Brief: Only lines with the word "Edit" are needed; collect each of them from the listing below.

--*--

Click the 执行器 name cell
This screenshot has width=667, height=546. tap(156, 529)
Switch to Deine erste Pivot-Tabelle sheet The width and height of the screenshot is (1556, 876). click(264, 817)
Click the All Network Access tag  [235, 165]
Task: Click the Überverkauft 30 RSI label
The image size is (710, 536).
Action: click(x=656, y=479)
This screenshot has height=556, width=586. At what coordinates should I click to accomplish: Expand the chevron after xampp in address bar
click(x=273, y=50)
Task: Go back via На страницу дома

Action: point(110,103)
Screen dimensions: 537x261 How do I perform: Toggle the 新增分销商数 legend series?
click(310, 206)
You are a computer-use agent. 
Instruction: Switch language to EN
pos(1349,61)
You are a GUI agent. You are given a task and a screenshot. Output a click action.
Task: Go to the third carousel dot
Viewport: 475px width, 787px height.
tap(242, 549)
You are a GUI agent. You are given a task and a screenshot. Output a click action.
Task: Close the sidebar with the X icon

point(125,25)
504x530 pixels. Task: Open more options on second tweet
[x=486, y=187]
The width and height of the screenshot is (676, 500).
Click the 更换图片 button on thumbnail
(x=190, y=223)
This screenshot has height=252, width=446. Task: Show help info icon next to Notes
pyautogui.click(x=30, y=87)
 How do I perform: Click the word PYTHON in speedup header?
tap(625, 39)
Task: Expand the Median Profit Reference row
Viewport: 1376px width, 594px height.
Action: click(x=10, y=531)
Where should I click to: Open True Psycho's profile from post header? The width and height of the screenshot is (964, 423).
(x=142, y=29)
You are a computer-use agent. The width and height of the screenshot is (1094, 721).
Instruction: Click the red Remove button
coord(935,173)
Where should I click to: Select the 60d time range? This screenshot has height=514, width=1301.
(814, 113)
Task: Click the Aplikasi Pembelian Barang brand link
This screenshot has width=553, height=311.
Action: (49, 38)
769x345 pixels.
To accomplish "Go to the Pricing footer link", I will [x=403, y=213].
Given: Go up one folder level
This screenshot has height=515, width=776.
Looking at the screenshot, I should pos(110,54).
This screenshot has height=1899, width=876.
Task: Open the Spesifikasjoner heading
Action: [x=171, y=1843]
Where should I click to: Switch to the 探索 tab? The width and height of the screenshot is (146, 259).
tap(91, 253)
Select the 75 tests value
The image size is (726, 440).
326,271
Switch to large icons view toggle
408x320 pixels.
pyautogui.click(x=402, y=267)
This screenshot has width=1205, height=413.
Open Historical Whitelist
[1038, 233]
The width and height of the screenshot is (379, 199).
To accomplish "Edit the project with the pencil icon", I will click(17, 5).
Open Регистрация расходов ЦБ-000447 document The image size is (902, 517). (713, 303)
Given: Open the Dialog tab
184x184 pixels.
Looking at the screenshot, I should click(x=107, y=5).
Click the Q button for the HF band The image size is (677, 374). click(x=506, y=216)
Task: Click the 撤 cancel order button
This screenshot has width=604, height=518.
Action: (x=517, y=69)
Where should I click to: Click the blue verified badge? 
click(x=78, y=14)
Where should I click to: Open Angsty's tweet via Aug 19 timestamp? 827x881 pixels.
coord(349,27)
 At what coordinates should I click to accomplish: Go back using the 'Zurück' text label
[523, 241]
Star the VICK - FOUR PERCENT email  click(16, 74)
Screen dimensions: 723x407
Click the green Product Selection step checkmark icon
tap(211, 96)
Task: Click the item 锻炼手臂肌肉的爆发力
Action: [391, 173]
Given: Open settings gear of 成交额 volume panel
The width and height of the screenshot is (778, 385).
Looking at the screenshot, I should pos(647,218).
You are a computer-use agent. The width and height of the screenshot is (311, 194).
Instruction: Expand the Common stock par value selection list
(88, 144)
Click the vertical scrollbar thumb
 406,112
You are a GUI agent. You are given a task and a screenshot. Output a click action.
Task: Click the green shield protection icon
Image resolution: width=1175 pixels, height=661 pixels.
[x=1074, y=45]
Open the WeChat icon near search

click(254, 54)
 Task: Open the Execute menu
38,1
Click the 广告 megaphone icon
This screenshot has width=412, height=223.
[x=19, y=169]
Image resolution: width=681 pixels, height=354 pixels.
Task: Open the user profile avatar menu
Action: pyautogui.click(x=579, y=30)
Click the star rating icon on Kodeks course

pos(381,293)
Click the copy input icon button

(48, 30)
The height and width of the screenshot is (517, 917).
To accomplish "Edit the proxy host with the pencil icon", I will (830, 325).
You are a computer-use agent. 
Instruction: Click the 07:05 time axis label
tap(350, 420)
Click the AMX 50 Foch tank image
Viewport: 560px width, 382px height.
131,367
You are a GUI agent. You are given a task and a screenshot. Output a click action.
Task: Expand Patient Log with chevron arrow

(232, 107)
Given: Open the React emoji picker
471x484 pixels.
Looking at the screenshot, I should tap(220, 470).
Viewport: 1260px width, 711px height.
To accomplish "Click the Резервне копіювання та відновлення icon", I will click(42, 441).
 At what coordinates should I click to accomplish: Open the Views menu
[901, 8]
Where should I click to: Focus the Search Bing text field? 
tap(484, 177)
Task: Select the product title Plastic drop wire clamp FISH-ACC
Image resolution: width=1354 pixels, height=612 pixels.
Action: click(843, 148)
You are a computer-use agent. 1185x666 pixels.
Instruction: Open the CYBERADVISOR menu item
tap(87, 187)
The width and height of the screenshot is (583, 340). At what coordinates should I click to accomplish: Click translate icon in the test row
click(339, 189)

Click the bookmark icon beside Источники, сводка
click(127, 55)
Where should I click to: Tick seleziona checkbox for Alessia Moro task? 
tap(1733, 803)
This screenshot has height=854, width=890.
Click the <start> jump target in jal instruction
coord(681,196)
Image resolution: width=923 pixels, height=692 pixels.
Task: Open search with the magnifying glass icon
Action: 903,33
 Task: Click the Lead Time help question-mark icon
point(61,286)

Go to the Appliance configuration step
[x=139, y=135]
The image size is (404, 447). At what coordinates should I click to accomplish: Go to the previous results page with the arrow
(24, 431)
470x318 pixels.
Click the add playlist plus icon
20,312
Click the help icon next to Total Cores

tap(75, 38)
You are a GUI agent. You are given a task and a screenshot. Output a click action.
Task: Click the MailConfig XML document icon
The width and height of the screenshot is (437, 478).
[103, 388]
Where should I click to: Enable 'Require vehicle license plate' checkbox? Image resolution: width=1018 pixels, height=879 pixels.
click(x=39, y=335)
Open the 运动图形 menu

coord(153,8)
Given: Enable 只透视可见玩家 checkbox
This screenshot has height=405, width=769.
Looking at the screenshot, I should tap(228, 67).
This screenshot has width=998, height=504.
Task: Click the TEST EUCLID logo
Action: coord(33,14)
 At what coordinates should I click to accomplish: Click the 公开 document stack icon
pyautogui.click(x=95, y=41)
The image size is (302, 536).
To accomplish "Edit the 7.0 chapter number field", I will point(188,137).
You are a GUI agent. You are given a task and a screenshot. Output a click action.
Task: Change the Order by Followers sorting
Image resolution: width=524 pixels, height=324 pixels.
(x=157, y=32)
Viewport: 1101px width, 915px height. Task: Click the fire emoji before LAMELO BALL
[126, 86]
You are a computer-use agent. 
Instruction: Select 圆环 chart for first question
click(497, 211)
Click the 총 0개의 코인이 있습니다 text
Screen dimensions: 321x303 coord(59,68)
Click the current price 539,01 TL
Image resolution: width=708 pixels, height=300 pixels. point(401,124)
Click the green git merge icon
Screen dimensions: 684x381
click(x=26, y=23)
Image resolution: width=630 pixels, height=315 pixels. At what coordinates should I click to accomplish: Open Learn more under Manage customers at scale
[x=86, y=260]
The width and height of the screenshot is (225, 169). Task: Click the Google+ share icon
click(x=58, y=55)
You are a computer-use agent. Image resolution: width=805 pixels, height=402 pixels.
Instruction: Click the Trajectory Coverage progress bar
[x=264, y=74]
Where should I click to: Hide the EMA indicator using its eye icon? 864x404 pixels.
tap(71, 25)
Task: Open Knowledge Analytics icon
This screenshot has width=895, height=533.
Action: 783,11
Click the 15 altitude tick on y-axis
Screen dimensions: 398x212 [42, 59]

--*--

Response to the exercise:
To accomplish "Edit the project with the pencil icon", I will click(17, 5).
To accomplish "Edit the proxy host with the pencil icon", I will (830, 325).
To accomplish "Edit the 7.0 chapter number field", I will point(188,137).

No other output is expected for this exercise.